I suppose I was too caught up in my brooding ever to ask myself what Frank might have hoped to gain from having me stay. I didn’t know how things stood between him and Bel. Whatever had happened, her name was never spoken in the apartment; but sometimes I would catch him looking at me in a peculiar, wishful sort of a way, for all the world as if he expected me to pull her out of a hat; and I would wonder shudderingly if he planned to use me to take revenge on her, or keep me as some manner of Love Hostage.
By and large, though, he came and went without disturbing me; I could sit and watch television uninterrupted. Having been abandoned by the world, I’d decided that now was the perfect time to complete my Gene Tierney project, or, if one wanted to split hairs, to begin my Gene Tierney project. Every afternoon after breakfast, when Frank was at work, I would close the curtains (a formality, given the permanent darkness of the room), sit in the armchair with a notepad and a glass of the gruesome Riesling and watch a film, beginning at the very start with The Return of Frank James — a diabolical performance for which the Harvard Lampoon named Tierney Worst Female Discovery of 1940 and more than one critic compared her unfavourably to Minnie Mouse. To me in my woebegone state, however, her films were like dispatches from some kinder upper realm — flashes of a faraway lighthouse to a becalmed and fog-bound ship. I needed them; I watched compulsively, and soon I had got all the way to The Razor’s Edge (1946).
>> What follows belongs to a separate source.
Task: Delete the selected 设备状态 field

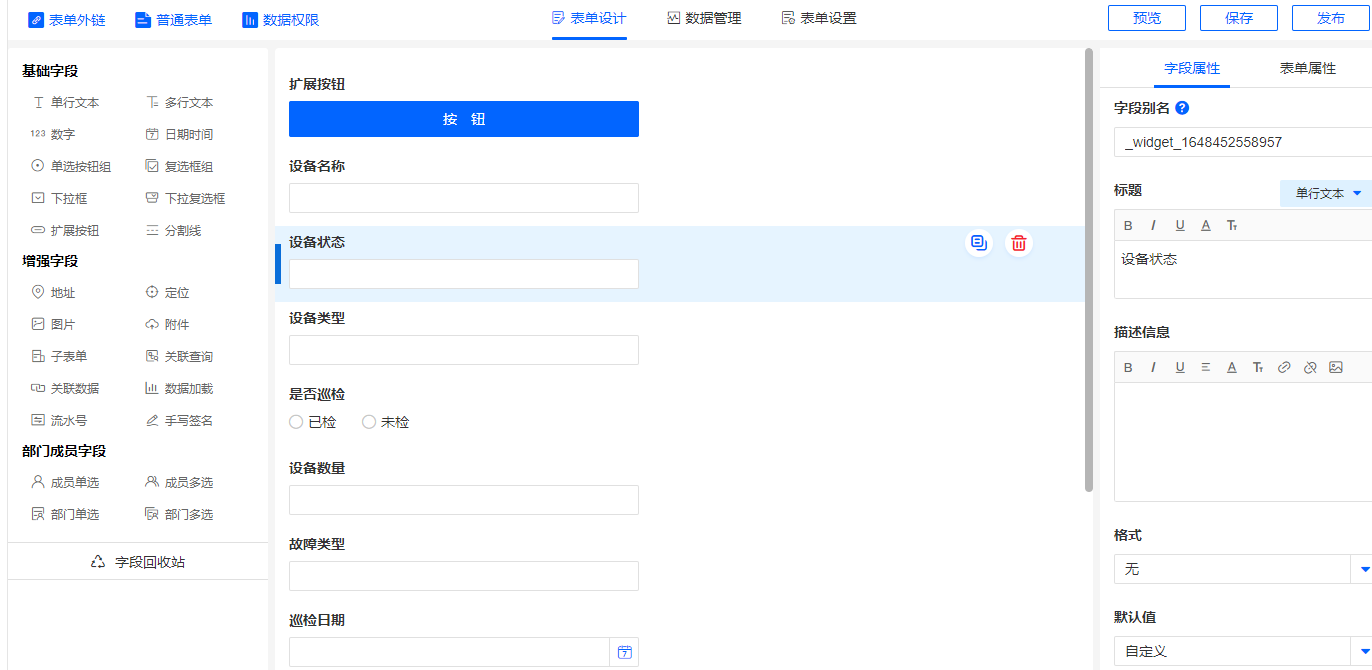Action: 1018,243
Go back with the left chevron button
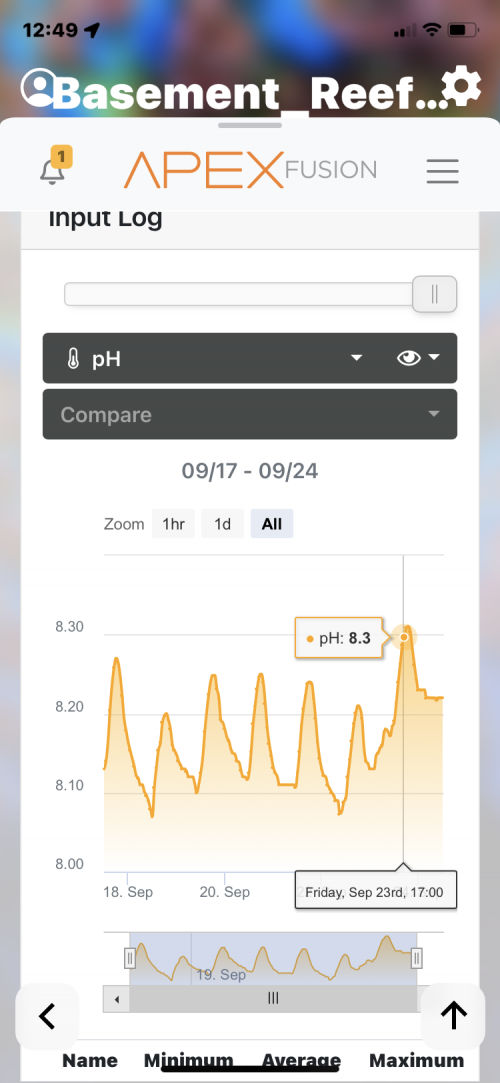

This was one of my favourites. The hero, played by Tyrone Power, is a pilot who has returned from World War One totally disaffected by the horrors he has seen there and unwilling to take any part in the postwar boom, even though Gene, his fiancée, refuses to marry him unless he gets a job. The movie opens at a fabulous country-club ball under the stars, where in a little moonlit arbour she takes him aside and tries to convince him of the merits of the soaring economy. She tells him America will soon be so rich that it will dwarf anything in history; she tells him that it’s a unique opportunity for a young man like him and he ought to leap at the chance to be a part of it. But Tyrone Power, gazing lugubriously into the middle distance, tells her that it is, in his eyes, utterly meaningless. He then informs her that he is removing to Paris, to be a bum.
She follows him to France, and there’s a famous scene later on when she brings him back to her apartment and, in a remarkable black dress that resembles the tenebrous sheath of a dagger, makes one last effort to seduce him into the mercantile world. The dress was designed by Oleg Cassini, the brilliant Russian exile whom Tierney had married in 1941, and in it she proves too much for even the saintly former pilot to resist, at least for the duration of a kiss.
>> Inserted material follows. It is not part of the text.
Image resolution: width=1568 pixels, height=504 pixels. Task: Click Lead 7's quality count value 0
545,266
I confess to feeling a certain affinity with Tyrone Power in this movie, in terms of our defiant stands against the emptiness of modern society; and I might have considered following his lead and relocating my stand from Bonetown to the more sympathetic environs of Paris, had I thought there was even the slightest chance of a beautiful woman in a black or any other colour dress pursuing me there. As time went by, however, it became increasingly clear that this would not be the case.
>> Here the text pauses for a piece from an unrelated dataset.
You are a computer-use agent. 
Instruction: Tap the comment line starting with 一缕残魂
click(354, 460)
Since I had come here no one from Amaurot had so much as called me, not even Mirela, in spite of our promising conversation in the ballroom that time. Burnin Up had opened in a small theatre behind Tara Street station the same night I’d been excluded from the Radisson. There was a short review of it in the newspaper I’d lifted from the hotel lobby, not wildly enthusiastic, but certainly approving of what it called the ‘unflinching debut’ of the Amaurot Players. It might have been on another planet for all I heard from them. So much for Mirela’s gratitude, I thought miserably; now I was no longer lord of the manor — now that I was homeless, just as she had been! — it seemed that everything was forgotten.